Washington unemployment is 4.6% which ranks Washington 20th in the nation. This is an improvement from August last year where the state ranked 7th worst in the nation. Job growth expectations have been revised down from 0.9% to 0.8% with an anticipated increase in unemployment to 4.9% this year before returning to 4.4% in 2029.
Housing costs in the greater Seattle area are predicted to continue to increase at around 5% this year. New housing starts are steady with 40,200 permits issued in January and will fluctuate minimally (between approximately 38k and 42k) over the next few years. Pre-pandemic housing permits were 15-20k higher with the economy not having fully recovered from government mandated shutdowns during COVID which halted many construction projects.
Personal income for Washington residents has decreased relative to the rest of the United States but is expected to grow by an average of 5.4% over the next 4 years.
Sales tax and Business and Occupation taxes (B&O) have significantly dropped, being offset by the new capital income tax collections and estate taxes.
Tax revenues are continuing to grow, but the decline in the rate at which state tax collections are occurring will not help with the expansion of tax spending currently proposed by the legislature during the current legislative session. With a reduction in estimated tax collections, legislators need to carefully consider which programs to curtail or eliminate.

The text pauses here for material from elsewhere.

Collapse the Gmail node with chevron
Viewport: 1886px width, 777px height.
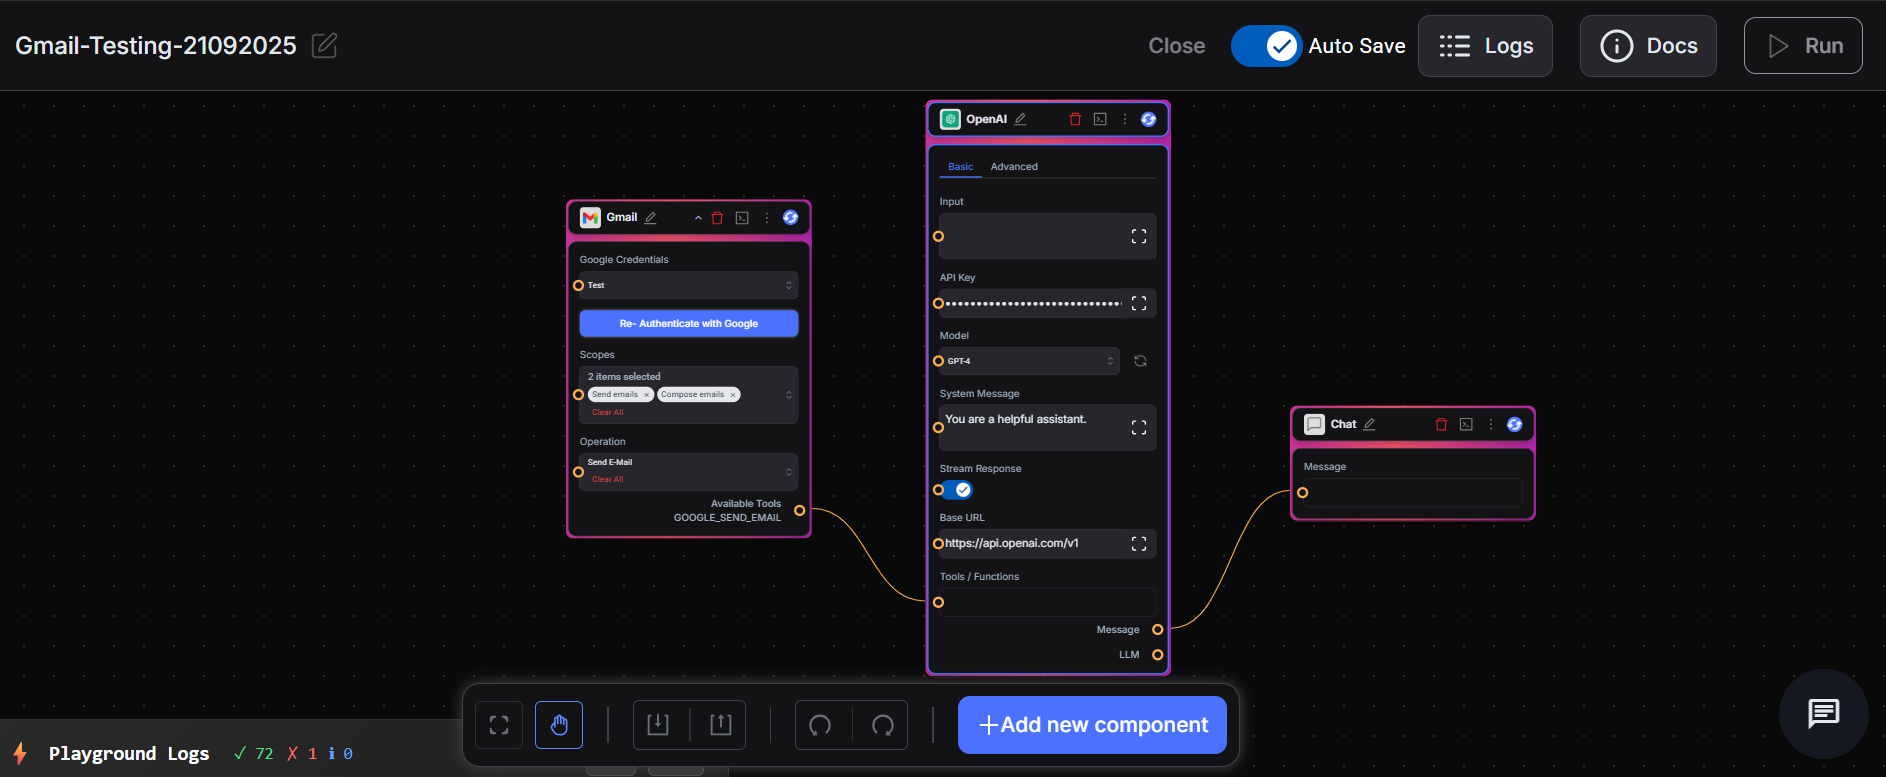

The legislature is consistently spending more than the tax revenues collected, causing the state budget to almost double in the last 10 years. When tax revenue growth was predicted at 4.5% per year, programs were created and funded in future years assuming the growth would continue, and subsequent revenues would appear, are now in jeopardy.
Instead of reducing spending numerous tax proposals were introduced by the majority party, to cover the shortfall. Many of these have already failed but could be re-introduced as budget provisos in the coming weeks.
Washington doesn’t have a tax revenue problem; it has a spending problem.